Ao invés de adicionar mais corridas ao calendário, o chefe da Renault F1, Cyril Abiteboul, diz que a F1 deveria reduzir o número de corridas, uma vez que isso “aumentaria maciçamente o valor” do esporte.

Nesta temporada, serão 21 corridas no calendário, a mais longa da história, incluindo a primeira rodada tripla do último mês – os GPs da França, Áustria e Inglaterra.

O ano que vem devem permanecer as 21 corridas, com a Alemanha supostamente deixando seu lugar para Miami.

E enquanto os proprietários da F1, a Liberty Media, falaram no passado sobre “25 corridas no calendário”, o chefa da Renault F1, Abiteboul, acredita que isso depreciaria a marca.

“Precisamos ser capazes de nos envolver com o fãs, mas é algo remanescente.
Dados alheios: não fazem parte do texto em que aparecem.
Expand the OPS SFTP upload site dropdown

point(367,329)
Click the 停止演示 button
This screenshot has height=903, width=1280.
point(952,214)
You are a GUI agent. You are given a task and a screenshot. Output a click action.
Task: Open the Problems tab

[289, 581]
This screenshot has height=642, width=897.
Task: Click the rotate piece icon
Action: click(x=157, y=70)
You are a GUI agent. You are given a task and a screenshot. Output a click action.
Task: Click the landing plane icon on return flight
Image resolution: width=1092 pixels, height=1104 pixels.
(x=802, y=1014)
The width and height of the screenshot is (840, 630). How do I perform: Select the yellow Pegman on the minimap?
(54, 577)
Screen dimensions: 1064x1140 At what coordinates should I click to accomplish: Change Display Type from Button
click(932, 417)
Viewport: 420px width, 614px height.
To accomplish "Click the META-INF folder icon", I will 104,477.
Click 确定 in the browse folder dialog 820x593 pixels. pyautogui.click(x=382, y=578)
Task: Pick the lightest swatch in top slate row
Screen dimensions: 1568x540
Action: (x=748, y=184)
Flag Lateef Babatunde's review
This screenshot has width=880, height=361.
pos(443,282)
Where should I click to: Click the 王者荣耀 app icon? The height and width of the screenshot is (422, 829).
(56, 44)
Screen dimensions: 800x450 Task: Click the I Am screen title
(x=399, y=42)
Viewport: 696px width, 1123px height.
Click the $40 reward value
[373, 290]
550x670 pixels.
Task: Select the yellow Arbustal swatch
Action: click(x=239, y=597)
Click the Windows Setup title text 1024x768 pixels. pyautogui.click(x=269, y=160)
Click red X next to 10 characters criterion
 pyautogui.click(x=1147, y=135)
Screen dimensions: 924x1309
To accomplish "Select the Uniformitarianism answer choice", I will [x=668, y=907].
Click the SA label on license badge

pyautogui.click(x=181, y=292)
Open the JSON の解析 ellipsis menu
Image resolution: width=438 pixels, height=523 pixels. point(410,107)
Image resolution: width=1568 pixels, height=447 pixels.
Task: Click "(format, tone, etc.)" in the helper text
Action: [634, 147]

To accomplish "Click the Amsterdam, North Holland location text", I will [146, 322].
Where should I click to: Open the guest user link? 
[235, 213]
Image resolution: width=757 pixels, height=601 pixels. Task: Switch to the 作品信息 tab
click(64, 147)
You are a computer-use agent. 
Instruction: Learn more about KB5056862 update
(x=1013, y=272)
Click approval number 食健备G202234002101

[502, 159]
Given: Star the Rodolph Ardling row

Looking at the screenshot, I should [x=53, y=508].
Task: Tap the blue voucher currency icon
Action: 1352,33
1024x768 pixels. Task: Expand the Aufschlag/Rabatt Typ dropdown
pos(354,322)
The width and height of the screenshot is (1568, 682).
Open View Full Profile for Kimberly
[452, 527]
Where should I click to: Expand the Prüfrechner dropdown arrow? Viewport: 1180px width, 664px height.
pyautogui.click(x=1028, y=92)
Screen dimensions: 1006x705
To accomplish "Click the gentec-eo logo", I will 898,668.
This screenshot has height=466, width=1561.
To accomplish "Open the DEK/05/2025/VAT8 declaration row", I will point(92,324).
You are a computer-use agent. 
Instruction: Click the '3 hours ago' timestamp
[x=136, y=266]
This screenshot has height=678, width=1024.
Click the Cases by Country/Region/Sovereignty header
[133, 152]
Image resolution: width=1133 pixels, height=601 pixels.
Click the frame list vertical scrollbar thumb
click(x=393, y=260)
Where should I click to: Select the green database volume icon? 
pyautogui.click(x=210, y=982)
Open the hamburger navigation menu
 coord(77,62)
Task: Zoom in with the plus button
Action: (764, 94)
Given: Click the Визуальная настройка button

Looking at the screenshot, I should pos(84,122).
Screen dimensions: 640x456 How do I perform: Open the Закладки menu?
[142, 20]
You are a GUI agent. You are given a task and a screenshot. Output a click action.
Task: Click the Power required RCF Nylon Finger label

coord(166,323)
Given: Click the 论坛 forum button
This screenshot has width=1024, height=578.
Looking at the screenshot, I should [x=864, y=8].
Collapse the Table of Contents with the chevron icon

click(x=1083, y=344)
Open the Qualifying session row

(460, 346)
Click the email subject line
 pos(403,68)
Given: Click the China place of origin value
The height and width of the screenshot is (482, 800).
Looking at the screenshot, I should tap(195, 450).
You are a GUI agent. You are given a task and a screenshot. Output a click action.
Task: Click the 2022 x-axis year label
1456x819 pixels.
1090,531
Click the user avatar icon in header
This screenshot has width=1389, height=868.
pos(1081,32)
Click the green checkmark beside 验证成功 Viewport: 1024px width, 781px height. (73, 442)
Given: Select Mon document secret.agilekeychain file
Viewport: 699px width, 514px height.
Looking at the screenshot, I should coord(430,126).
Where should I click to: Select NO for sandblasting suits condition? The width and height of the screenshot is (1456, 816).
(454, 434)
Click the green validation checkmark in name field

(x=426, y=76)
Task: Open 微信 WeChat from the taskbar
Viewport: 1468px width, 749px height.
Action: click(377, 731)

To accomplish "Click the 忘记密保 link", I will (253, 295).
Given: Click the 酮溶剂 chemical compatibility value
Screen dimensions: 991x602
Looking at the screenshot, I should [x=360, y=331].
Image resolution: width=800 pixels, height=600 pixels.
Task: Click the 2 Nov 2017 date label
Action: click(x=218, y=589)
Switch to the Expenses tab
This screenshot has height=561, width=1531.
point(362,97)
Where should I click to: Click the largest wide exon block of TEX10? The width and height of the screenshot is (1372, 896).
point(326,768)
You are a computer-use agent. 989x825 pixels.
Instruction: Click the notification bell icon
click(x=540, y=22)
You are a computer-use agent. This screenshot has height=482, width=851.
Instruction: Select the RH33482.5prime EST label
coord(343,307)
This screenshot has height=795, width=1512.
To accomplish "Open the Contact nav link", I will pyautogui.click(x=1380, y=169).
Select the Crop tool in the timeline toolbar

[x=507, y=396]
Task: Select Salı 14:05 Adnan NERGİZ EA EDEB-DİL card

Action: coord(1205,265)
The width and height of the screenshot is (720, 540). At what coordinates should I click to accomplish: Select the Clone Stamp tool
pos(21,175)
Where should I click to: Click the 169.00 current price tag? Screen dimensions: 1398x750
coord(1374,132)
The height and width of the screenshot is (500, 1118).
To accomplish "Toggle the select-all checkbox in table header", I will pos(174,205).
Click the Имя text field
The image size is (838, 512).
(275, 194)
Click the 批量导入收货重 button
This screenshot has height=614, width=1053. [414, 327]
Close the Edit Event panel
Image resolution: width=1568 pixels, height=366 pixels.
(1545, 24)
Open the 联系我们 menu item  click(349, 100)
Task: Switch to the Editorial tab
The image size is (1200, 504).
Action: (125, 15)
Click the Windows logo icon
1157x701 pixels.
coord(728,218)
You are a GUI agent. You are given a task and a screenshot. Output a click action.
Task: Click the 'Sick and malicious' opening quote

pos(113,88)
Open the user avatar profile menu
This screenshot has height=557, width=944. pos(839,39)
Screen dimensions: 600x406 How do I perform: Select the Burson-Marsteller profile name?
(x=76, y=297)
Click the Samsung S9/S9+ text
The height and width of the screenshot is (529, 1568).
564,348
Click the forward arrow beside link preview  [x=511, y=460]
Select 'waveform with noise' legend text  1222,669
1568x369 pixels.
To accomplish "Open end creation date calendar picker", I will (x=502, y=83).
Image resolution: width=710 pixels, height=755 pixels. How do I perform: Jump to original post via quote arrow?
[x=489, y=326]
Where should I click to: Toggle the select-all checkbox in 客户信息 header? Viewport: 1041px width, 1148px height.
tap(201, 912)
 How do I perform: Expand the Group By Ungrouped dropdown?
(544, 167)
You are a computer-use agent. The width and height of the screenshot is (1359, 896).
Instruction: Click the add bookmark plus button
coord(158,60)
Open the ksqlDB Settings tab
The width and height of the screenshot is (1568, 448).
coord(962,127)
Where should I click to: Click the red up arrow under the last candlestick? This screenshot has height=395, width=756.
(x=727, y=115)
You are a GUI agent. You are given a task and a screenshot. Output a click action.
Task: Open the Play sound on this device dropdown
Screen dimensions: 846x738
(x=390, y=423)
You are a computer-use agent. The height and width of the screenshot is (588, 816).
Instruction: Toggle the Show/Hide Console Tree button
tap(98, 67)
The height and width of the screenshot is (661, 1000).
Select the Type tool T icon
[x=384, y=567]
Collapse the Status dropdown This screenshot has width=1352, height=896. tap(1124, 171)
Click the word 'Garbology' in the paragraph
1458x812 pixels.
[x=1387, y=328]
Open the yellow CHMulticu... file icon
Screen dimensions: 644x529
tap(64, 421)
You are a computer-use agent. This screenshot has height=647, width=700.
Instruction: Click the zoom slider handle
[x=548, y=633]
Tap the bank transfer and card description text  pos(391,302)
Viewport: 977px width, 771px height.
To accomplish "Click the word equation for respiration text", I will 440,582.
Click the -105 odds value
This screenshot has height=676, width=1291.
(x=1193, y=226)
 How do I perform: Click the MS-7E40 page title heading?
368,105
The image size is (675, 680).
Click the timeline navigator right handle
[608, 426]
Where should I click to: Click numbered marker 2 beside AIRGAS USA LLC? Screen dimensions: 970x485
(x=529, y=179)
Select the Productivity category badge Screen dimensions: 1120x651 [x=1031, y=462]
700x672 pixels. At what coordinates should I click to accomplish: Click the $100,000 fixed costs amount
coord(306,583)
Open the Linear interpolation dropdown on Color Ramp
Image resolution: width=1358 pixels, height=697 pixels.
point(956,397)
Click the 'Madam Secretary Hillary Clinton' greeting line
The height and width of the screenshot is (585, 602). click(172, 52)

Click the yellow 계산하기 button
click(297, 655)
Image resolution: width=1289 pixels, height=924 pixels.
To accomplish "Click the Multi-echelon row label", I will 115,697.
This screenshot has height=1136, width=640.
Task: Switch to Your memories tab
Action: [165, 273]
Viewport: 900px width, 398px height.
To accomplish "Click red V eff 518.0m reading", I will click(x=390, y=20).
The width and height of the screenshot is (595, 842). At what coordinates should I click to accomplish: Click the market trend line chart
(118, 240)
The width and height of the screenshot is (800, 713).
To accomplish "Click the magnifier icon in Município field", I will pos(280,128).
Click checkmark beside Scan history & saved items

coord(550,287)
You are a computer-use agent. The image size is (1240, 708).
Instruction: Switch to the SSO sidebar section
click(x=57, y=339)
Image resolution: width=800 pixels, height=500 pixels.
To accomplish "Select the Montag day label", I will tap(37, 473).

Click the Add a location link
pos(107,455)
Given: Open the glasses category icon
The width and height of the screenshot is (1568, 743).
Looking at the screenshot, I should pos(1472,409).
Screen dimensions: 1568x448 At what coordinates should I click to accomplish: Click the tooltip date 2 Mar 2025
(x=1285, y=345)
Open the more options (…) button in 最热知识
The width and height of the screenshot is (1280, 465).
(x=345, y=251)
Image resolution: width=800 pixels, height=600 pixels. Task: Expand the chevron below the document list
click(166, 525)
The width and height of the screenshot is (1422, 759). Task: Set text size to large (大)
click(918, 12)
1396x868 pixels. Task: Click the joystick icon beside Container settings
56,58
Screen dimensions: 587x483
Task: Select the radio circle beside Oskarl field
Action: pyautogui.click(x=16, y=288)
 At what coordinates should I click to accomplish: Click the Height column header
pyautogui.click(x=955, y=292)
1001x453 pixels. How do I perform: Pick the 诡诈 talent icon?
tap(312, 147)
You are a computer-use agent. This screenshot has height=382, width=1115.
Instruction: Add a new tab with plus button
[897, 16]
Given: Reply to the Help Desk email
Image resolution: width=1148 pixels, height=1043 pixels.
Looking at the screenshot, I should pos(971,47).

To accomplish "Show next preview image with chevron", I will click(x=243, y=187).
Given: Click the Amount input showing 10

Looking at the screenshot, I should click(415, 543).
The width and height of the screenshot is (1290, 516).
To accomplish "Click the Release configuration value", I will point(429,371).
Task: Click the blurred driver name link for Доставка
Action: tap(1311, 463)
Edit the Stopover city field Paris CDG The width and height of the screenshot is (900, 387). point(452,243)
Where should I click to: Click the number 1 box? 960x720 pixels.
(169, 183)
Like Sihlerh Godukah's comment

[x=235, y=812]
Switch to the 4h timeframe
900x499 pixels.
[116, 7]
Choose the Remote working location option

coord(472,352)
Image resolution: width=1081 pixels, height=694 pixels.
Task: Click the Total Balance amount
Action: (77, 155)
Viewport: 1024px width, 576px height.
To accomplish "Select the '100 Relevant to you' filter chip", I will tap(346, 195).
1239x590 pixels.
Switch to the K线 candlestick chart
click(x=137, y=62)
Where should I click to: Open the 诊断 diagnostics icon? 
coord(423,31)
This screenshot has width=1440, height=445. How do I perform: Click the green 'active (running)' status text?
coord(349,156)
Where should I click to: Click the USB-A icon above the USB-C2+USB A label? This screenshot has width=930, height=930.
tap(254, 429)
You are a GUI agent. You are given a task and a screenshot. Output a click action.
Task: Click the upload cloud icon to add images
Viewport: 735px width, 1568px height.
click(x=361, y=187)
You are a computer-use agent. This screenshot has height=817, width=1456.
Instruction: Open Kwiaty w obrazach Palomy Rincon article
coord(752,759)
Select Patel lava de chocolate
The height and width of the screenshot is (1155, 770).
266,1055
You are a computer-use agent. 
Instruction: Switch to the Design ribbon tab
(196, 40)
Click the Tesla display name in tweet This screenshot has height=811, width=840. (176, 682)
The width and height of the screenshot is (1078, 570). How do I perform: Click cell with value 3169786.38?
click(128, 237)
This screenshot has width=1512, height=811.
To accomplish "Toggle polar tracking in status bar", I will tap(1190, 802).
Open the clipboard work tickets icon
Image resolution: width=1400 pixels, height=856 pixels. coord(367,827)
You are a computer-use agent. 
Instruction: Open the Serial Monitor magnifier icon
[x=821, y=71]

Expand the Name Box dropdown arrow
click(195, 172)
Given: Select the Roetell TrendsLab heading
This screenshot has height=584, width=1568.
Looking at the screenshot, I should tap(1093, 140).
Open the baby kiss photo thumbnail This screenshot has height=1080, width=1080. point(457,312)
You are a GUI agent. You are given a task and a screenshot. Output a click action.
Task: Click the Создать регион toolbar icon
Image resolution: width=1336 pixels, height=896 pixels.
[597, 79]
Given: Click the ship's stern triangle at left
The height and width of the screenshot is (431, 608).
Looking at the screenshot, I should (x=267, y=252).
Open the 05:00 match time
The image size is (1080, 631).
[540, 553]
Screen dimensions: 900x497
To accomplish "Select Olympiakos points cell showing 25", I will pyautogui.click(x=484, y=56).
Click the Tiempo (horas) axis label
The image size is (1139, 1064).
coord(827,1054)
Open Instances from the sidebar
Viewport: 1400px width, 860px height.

Já estamos bem acima do que deveria ser algo especial”, disse Abiteboul ao ‘Motosport.com’.

“Precisamos transmitir uma mensagem de orgulho, motivação e energia. Com o calendário que temos agora, o entusiasmo não é o mesmo de quando viajávamos apenas 15 vezes por ano.

“Se não tivermos essa energia, será muito difícil transmitir isso externamente. Está quase se tornando uma rotina. Não deve ser um esporte do ‘dia a dia’. Nós precisamos desse equilíbrio, por isso precisamos ser extremamente cuidadosos.

“Entendo o motivo pelo qual, comercialmente, precisamos aumentar o calendário, mas, no que se diz respeito, seria uma contração maciça do esporte.”